(LISTED RECORDS begins)
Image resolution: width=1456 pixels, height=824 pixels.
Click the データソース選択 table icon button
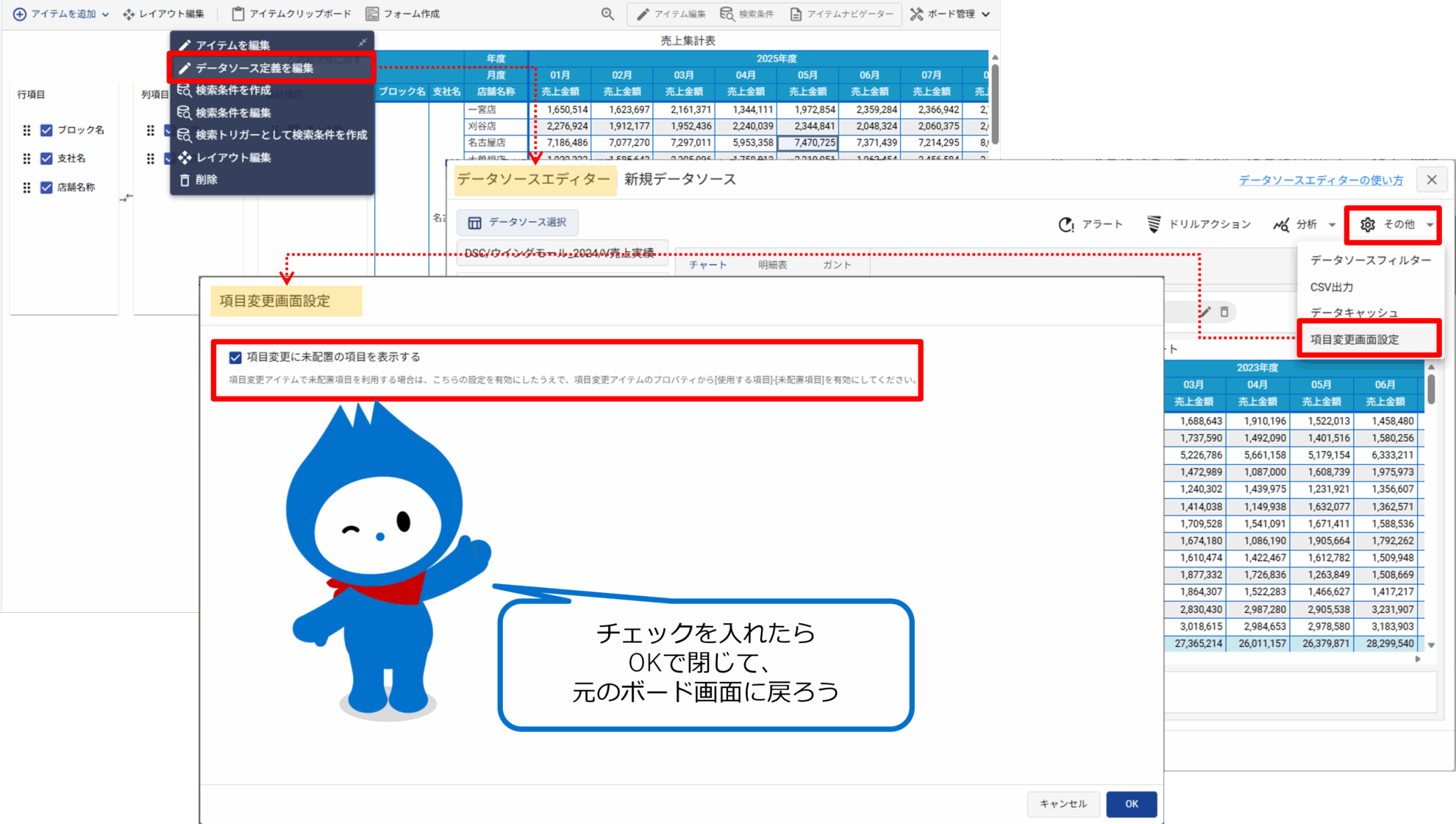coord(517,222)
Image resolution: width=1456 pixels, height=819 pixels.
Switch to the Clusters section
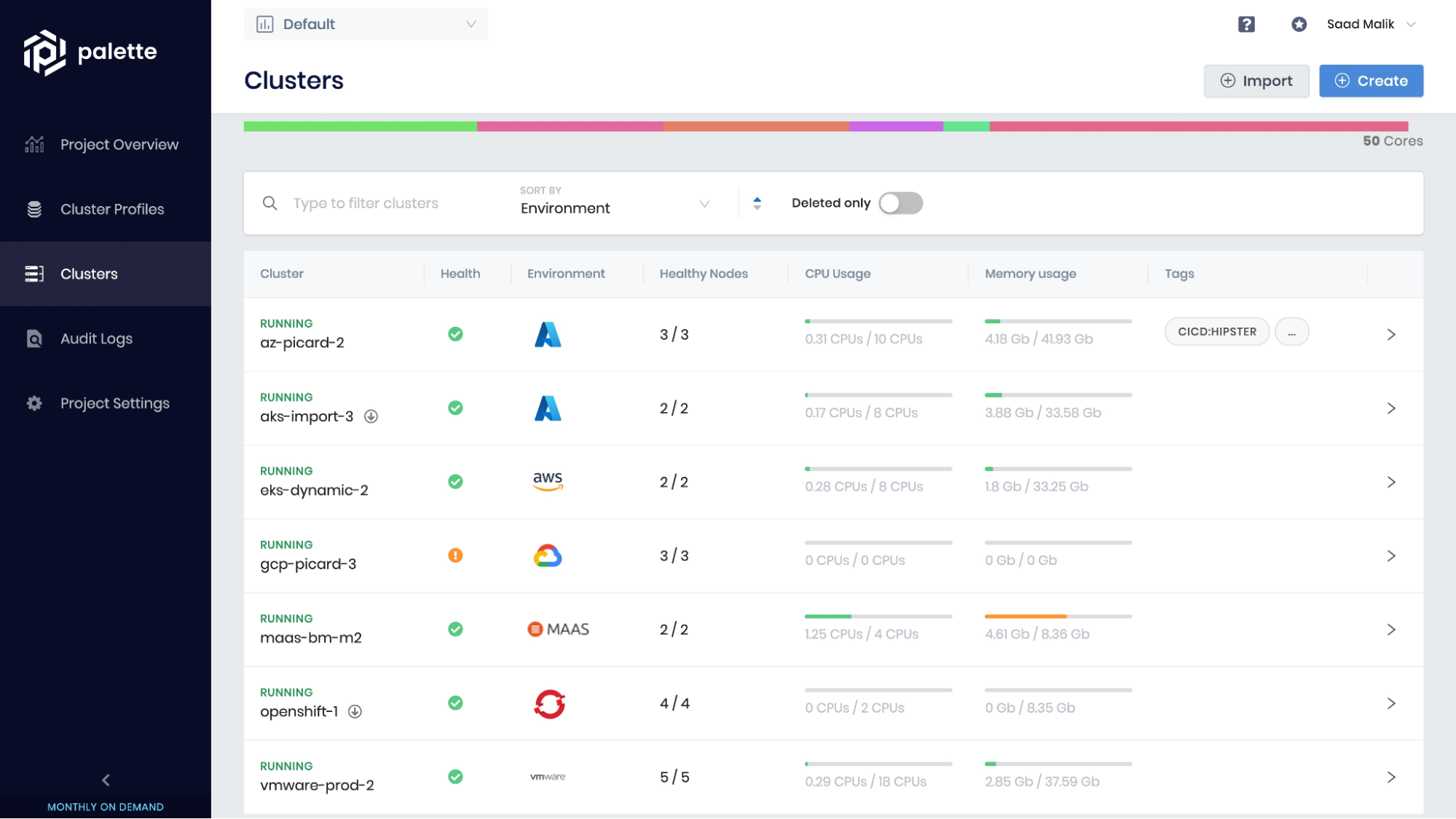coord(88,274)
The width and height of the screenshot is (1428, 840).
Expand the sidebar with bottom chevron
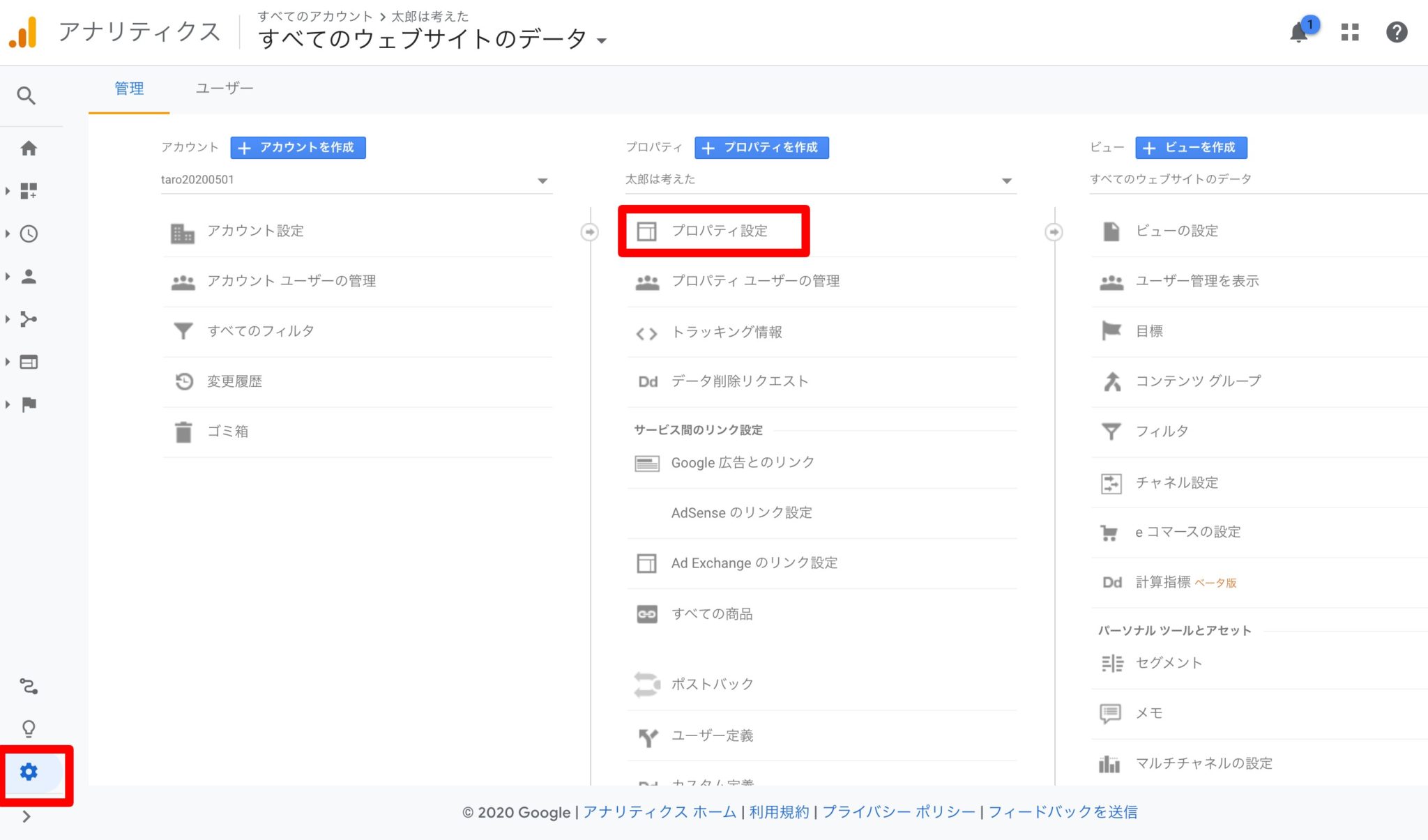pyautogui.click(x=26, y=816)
(LISTED RECORDS ends)
WORK TO COMPLETE:
Which lines of the data contain "Image"? Copy them all.

ANSWER SECTION:
Image resolution: width=1456 pixels, height=824 pixels.
Image resolution: width=1456 pixels, height=819 pixels.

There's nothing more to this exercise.